### EXERCISE AIM:
Output the entries starting at the line containing "How do I perform: Click" and ending at the line containing "click(921, 626)", reproducing them without any changes and omitting the pictures.

### MATERIAL:
_____

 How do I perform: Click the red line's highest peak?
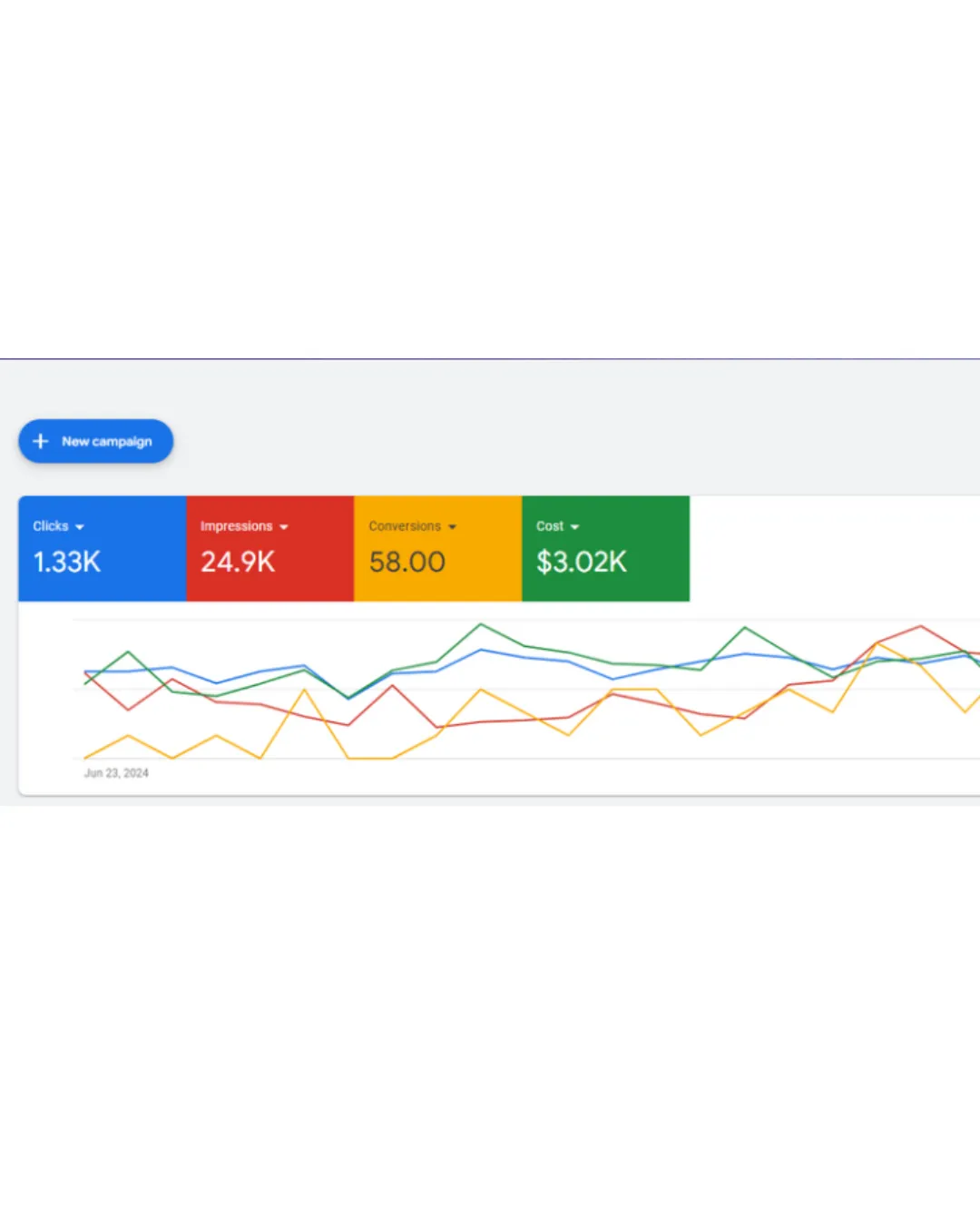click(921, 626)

_____

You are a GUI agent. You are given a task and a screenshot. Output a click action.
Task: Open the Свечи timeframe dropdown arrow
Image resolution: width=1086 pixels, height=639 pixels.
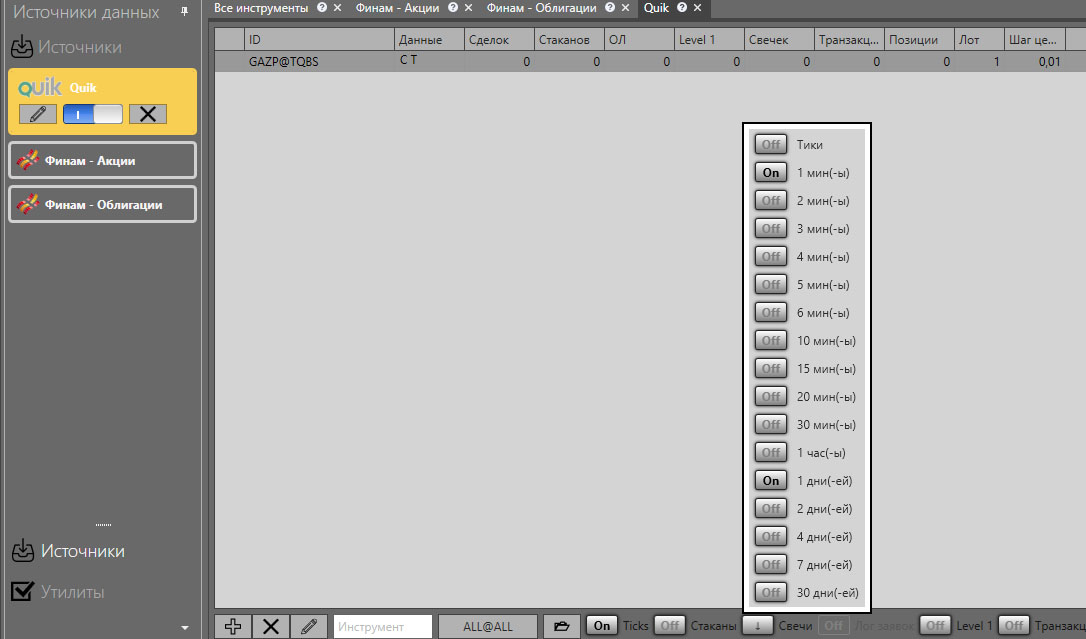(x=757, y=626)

_____

### EXERCISE ANSWER:
 How do I perform: Click the red line's highest peak?
click(921, 626)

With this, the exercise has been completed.